Exercise aim: Because the lines must stay identical, write out the data without changing anything.

Listed entries:
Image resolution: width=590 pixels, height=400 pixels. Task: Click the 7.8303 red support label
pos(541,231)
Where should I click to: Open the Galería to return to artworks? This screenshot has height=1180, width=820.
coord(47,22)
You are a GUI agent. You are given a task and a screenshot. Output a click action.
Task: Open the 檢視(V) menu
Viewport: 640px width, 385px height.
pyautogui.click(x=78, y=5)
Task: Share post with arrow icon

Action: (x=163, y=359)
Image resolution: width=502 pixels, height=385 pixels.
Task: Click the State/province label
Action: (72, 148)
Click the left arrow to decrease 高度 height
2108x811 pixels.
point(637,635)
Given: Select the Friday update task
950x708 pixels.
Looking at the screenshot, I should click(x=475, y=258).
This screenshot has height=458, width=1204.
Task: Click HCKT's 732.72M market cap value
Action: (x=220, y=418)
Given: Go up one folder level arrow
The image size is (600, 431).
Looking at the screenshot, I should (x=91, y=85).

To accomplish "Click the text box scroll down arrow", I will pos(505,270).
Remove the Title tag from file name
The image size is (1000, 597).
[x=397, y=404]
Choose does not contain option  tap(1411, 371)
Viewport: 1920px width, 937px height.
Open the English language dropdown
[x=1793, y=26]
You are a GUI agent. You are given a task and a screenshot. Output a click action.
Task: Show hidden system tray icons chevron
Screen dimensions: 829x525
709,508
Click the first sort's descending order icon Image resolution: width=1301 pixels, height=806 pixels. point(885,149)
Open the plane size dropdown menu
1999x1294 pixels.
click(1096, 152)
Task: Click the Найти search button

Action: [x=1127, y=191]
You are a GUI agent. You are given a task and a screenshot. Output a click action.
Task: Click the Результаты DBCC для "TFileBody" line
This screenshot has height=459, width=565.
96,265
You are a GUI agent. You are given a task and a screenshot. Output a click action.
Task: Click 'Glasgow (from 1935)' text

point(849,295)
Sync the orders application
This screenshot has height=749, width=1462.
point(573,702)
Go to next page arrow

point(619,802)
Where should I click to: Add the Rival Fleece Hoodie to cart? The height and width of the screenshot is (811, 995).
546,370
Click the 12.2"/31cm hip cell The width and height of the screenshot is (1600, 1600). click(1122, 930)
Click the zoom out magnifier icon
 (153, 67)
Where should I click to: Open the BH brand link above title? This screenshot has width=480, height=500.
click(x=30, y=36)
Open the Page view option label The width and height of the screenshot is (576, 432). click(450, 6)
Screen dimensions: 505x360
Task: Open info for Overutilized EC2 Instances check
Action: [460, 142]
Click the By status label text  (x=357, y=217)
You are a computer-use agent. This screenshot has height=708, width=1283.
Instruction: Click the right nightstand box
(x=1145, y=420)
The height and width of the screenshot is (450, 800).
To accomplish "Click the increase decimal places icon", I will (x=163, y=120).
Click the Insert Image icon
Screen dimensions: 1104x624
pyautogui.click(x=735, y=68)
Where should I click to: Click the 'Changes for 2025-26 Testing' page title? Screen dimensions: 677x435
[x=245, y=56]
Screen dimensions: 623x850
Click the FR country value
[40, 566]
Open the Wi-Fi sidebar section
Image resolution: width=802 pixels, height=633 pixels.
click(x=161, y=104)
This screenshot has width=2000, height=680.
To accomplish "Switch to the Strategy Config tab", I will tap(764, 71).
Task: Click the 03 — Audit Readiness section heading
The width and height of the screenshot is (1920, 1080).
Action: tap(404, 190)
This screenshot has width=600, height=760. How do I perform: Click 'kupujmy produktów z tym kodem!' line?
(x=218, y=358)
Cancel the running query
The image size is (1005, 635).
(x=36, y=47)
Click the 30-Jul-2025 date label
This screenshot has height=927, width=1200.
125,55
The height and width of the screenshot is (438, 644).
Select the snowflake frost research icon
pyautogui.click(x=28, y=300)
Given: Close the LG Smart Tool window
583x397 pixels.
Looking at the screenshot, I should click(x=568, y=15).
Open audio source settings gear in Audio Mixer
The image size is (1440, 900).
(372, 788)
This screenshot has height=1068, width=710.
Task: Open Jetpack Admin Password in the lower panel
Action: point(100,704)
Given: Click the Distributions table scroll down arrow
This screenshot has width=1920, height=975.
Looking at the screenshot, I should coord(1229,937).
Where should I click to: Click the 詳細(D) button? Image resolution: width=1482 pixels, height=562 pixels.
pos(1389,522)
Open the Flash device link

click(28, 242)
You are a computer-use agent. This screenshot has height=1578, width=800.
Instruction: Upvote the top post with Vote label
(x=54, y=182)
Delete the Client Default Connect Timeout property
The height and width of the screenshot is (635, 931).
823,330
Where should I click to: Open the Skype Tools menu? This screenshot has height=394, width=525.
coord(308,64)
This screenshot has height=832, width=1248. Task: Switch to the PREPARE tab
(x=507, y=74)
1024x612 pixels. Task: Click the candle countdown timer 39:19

Completed task:
Image resolution: width=590 pixels, height=400 pixels. Task: Click the 7.8303 red support label
pos(541,231)
Where should I click to: Open the Galería to return to artworks? This screenshot has height=1180, width=820.
coord(47,22)
You are a GUI agent. You are given a task and a screenshot. Output a click action.
Task: Open the 檢視(V) menu
Viewport: 640px width, 385px height.
pyautogui.click(x=78, y=5)
Task: Share post with arrow icon

Action: (x=163, y=359)
Image resolution: width=502 pixels, height=385 pixels.
Task: Click the State/province label
Action: (72, 148)
Click the left arrow to decrease 高度 height
2108x811 pixels.
point(637,635)
Given: Select the Friday update task
950x708 pixels.
Looking at the screenshot, I should click(x=475, y=258).
This screenshot has height=458, width=1204.
Task: Click HCKT's 732.72M market cap value
Action: (x=220, y=418)
Given: Go up one folder level arrow
The image size is (600, 431).
Looking at the screenshot, I should (x=91, y=85).

To accomplish "Click the text box scroll down arrow", I will pos(505,270).
Remove the Title tag from file name
The image size is (1000, 597).
[x=397, y=404]
Choose does not contain option  tap(1411, 371)
Viewport: 1920px width, 937px height.
Open the English language dropdown
[x=1793, y=26]
You are a GUI agent. You are given a task and a screenshot. Output a click action.
Task: Show hidden system tray icons chevron
Screen dimensions: 829x525
709,508
Click the first sort's descending order icon Image resolution: width=1301 pixels, height=806 pixels. point(885,149)
Open the plane size dropdown menu
1999x1294 pixels.
click(1096, 152)
Task: Click the Найти search button

Action: [x=1127, y=191]
You are a GUI agent. You are given a task and a screenshot. Output a click action.
Task: Click the Результаты DBCC для "TFileBody" line
This screenshot has height=459, width=565.
96,265
You are a GUI agent. You are given a task and a screenshot. Output a click action.
Task: Click 'Glasgow (from 1935)' text

point(849,295)
Sync the orders application
This screenshot has height=749, width=1462.
point(573,702)
Go to next page arrow

point(619,802)
Where should I click to: Add the Rival Fleece Hoodie to cart? The height and width of the screenshot is (811, 995).
546,370
Click the 12.2"/31cm hip cell The width and height of the screenshot is (1600, 1600). click(1122, 930)
Click the zoom out magnifier icon
 (153, 67)
Where should I click to: Open the BH brand link above title? This screenshot has width=480, height=500.
click(x=30, y=36)
Open the Page view option label The width and height of the screenshot is (576, 432). click(450, 6)
Screen dimensions: 505x360
Task: Open info for Overutilized EC2 Instances check
Action: [460, 142]
Click the By status label text  (x=357, y=217)
You are a computer-use agent. This screenshot has height=708, width=1283.
Instruction: Click the right nightstand box
(x=1145, y=420)
The height and width of the screenshot is (450, 800).
To accomplish "Click the increase decimal places icon", I will (x=163, y=120).
Click the Insert Image icon
Screen dimensions: 1104x624
pyautogui.click(x=735, y=68)
Where should I click to: Click the 'Changes for 2025-26 Testing' page title? Screen dimensions: 677x435
[x=245, y=56]
Screen dimensions: 623x850
Click the FR country value
[40, 566]
Open the Wi-Fi sidebar section
Image resolution: width=802 pixels, height=633 pixels.
click(x=161, y=104)
This screenshot has width=2000, height=680.
To accomplish "Switch to the Strategy Config tab", I will tap(764, 71).
Task: Click the 03 — Audit Readiness section heading
The width and height of the screenshot is (1920, 1080).
Action: tap(404, 190)
This screenshot has width=600, height=760. How do I perform: Click 'kupujmy produktów z tym kodem!' line?
(x=218, y=358)
Cancel the running query
The image size is (1005, 635).
(x=36, y=47)
Click the 30-Jul-2025 date label
This screenshot has height=927, width=1200.
125,55
The height and width of the screenshot is (438, 644).
Select the snowflake frost research icon
pyautogui.click(x=28, y=300)
Given: Close the LG Smart Tool window
583x397 pixels.
Looking at the screenshot, I should click(x=568, y=15).
Open audio source settings gear in Audio Mixer
The image size is (1440, 900).
(372, 788)
This screenshot has height=1068, width=710.
Task: Open Jetpack Admin Password in the lower panel
Action: point(100,704)
Given: Click the Distributions table scroll down arrow
This screenshot has width=1920, height=975.
Looking at the screenshot, I should coord(1229,937).
Where should I click to: Click the 詳細(D) button? Image resolution: width=1482 pixels, height=562 pixels.
pos(1389,522)
Open the Flash device link

click(28, 242)
You are a computer-use agent. This screenshot has height=1578, width=800.
Instruction: Upvote the top post with Vote label
(x=54, y=182)
Delete the Client Default Connect Timeout property
The height and width of the screenshot is (635, 931).
823,330
Where should I click to: Open the Skype Tools menu? This screenshot has height=394, width=525.
coord(308,64)
This screenshot has height=832, width=1248. Task: Switch to the PREPARE tab
(x=507, y=74)
1024x612 pixels. Task: Click the candle countdown timer 39:19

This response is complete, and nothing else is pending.